As The Atlantic reported, these companies are intentionally designing systems that are harder to leave. Proprietary APIs, bundled premium services, exclusive fine-tuning tools, and controlled memory systems all create "vendor lock-in", where switching becomes so costly and complex that you're effectively trapped.​

So the platform wars in Internet 5.0 aren’t necessarily about who has the best LLM. It’s once again about distribution, lock in and monetization. Who controls the interface between your intention and every action you or your agent takes. When your browser becomes an AI agent with full privileges across all your logged-in sessions (banking, email, shopping, work systems) the company controlling that agent controls your digital life.​ There is a huge flurry of circular revenue deals being done by AI businesses right now to boost the top line revenue, but the real race is for your money, hitting their pockets.

So much like we all naively entered internets 1, 2, 3 and 4 - we’re about to walk in to v5 and it’s clear that things aren’t going to slow.

That’s why AI Literacy is key. At the very least, you can make sure you enter this new world with your agency intact. Here are a few areas you can quietly make a choice:

  • Understand the lock-in playbook: Companies want you to build habits, store data, and delegate tasks inside their ecosystem, because leaving becomes exponentially harder with each integration. Recognize when convenience is actually dependency.​

  • Demand local-first processing: you may not want to do this as a personal user which is fair, but if privacy is #1 for you then insist on browsers and AI tools that run on your device, not their servers. If the AI must phone home to function, you're renting access to it, not owning your tools.​

  • Choose true opt-in, not opt-out: reject platforms that collect your data by default and hide privacy controls in settings. Look for systems where data collection requires your explicit, informed consent.​

  • Prioritize interoperability and portability: Use platforms that let you export your data, switch providers, and avoid proprietary formats. If a company makes it hard to leave, that's a red flag.​

  • Watch for ecosystem creep: Be wary when one tool starts integrating with everything you use. This is a strategic play under the guise of convenience in order to make you dependent across multiple surfaces.​

  • Support open standards and independent audits: if you’re a business user reading this, push for transparency in how data is stored, used, and deleted. Regulators in the US, EU, and UK are already investigating AI lock-in - so you can demand accountability now.​

  • Build hybrid strategies: for large enterprise businesses, the smart approach is to use APIs for experimentation, but on-premise or open-source models for production. Don't let your entire operation depend on one vendor - swathes of businesses who have relied too deeply on Google to run their marketing, advertising and content delivery are beginning to regret it.​ I personally would rather see a healthy competitive ecosystem at play and that requires businesses to build their own journey instead of just subscribing to Open AI’s journey.

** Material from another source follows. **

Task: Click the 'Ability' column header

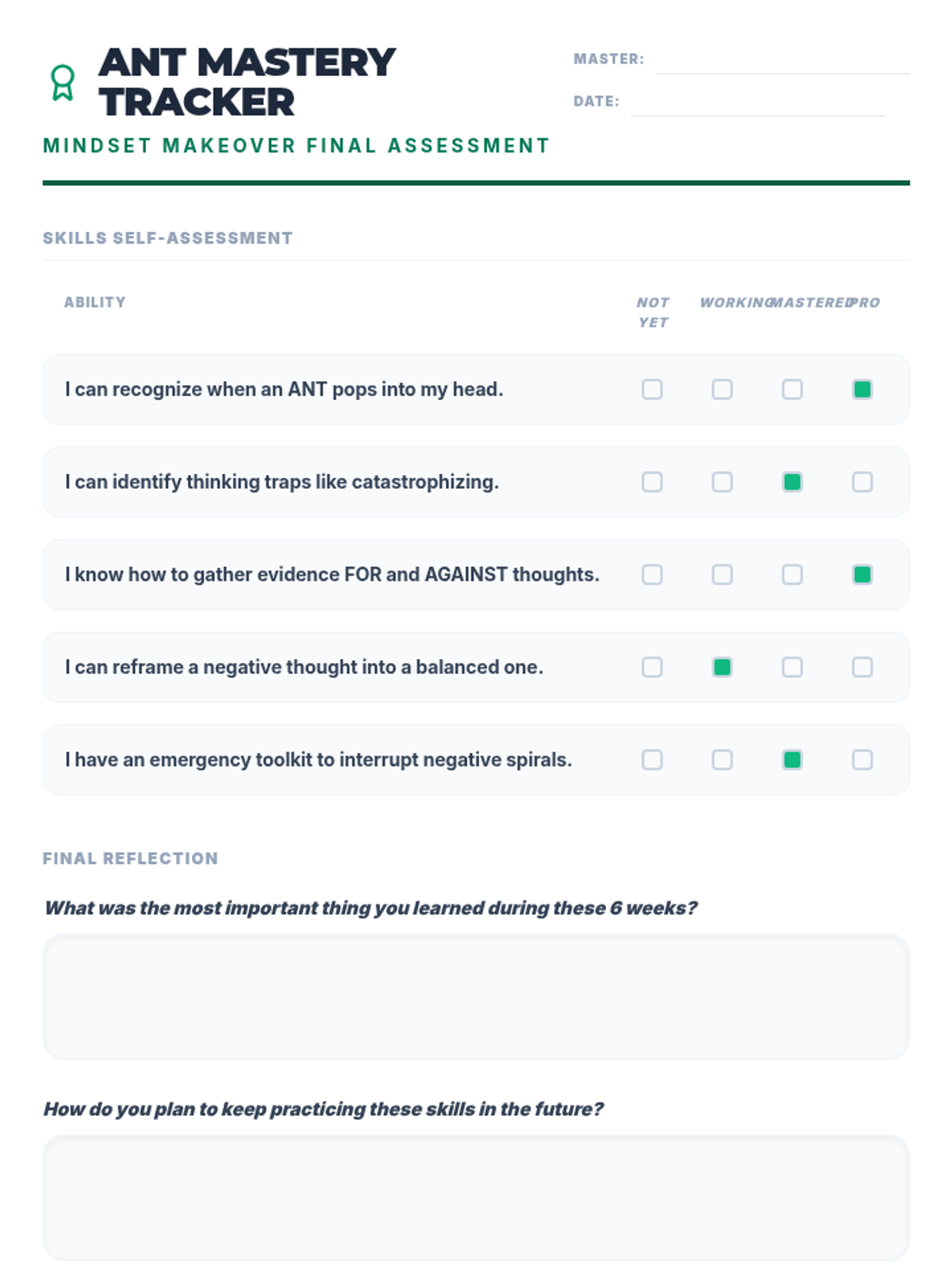Action: pos(94,302)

The convenience is real and the productivity gains are genuine. But the cost is the small decisions you make - and that’s without even going deeply in to the upcoming world of Agentic Commerce, where an AI agent buys things on your behalf and you can choose to dispute it or send it back - instead of making the initial decision.

Once these platforms achieve dominance inside a business (or your personal life), reversing course becomes nearly impossible. We saw that with Google in the media industry and we' see it with ChatGPT in our personal lives. It remembers us, so it’s valuable right? As one analyst put it, Atlas and similar browsers represent "the first step toward AI operating systems". The next few years will determine whether that future is built on open standards and user control, or closed gardens and corporate surveillance.​

I’m not here to fear monger; I love AI. I just wanted to write this so we all enter the agentic era with both optimism and lessons learnt. The companies building these systems are betting that most users won't read the terms, won't understand the implications, and won't care about the tradeoffs until it's too late to choose differently. Don't let that be you.